I tried to reproduce TurboQuant, a KV-cache compression method from Google Research, on a 16 GB M1 Pro. The stock implementations returned 0% on my needle-in-a-haystack test, so I treated the result as a systems problem before treating it as an algorithm failure.

What I found

The failures came from five separate issues across MLX and llama.cpp paths. They included a mismatched projection and scale, overly symmetric bit allocation for keys and values, incorrect norm correction, zero blocks decoding as noise, and missing Metal support.
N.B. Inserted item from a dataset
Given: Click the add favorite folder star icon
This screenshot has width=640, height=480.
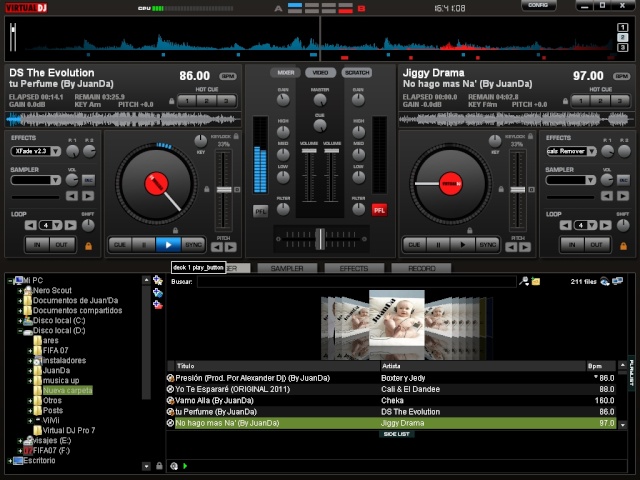Looking at the screenshot, I should 158,280.
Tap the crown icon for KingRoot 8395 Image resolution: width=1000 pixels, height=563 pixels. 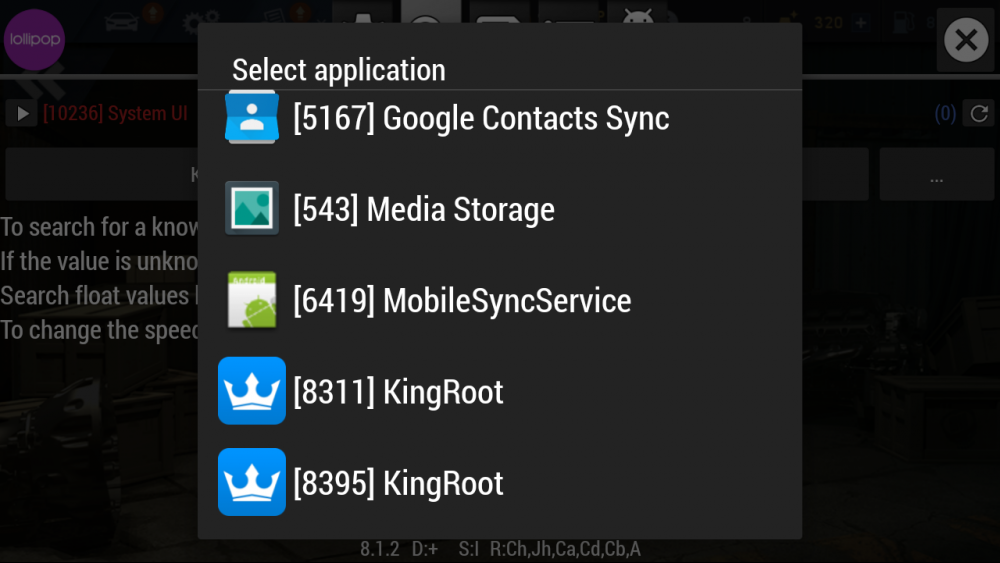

I isolated the stages, checked the math with controlled ablations, and rebuilt the environment from pinned versions when an old result did not match the raw logs.

Results

  • Needle retrieval moved from 0% to 100% at 4K, 8K, and 16K context.
  • KV-cache memory at 16K fell from 561 MB to 158 MB, a 3.5x reduction.
  • The 2K run remained imperfect at 0.5, and the published results say so.
  • Fixes were merged into the Python reference and submitted to the llama.cpp implementation.

The useful lesson was not simply that compression worked. It was that model and algorithm failures often hide ordinary systems defects. Stage-level checks made it possible to tell the difference.